Sae-Young Chung, KAIST, Korea

Title: Coding Theorems for Noisy Networks

Abstract:
A lot of progress has been made in network information theory in recent years, which sparkled a flurry of interest in designing smarter and more efficient communication systems. Noise and interference are some of the major obstacles in achieving efficient and reliable information flow in a network, which often requires complicated processing at intermediate relay nodes in the network. There are three fundamental strategies for relaying when the channel is noisy. If a relay can decode the message from the source, it can clean up the noise and the message can be re-encoded and forwarded (decode-and-forward, DF). Another strategy is to describe what is received by the relay without knowing the codebook structure, i.e., quantize the received signal vector and forward the compression index (compress-and-forward, CF). A simpler alternative is to perform symbol-wise relaying, e.g., amplify-and-forward (AF) relaying. In general, none of these are universally optimal for general noisy networks.

In this talk, we show some new coding strategies for enabling efficient information flow in a network. For noiseless interferenceless networks, network coding by Ahslwede, Cai, Li, and Yeung is known to achieve the multicast capacity of the network. We show it is possible to simultaneously generalize network coding and CF relaying, which we call noisy network coding (NNC). Our results show the best approximate capacity characterization to date for a general Gaussian relay network, i.e., NNC achieves the capacity of the network to within 0.63N bits regardless of the power and the channel gains of the network, where N is the number of nodes in the network.
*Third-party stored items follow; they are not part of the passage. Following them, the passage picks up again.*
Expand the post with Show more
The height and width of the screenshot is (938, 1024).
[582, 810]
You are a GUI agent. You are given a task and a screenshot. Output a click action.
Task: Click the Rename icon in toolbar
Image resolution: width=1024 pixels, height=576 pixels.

To improve the performance of NNC further, we design a new structured coding scheme based on nested lattices. Our coding scheme achieves the sum-rate capacity of the Gaussian two-way relay channel to within 0.69 bits, which is the best gap-to-capacity result to date. Therefore, these two strategies are approximately optimal at high signal-to-noise ratio (SNR)’s. Furthermore, we show that it is possible to achieve the information-theoretic capacity exactly for some new classes of networks with an arbitrary number of nodes. By combining DF and CF relaying, we can achieve the capacity of a class of single-source discrete memoryless relay networks with an arbitrary number of nodes having a tree topology. If the relay’s output does not only depend on past received symbols but also on the current received symbol, we show that the capacity can be achieved by a simple AF relaying for a class of noisy networks.

Joint work with Ihn-Jung Baik, Abbas El Gamal, Young-Han Kim, Si-Hyeon Lee, Sung Hoon Lim, and Wooseok Nam.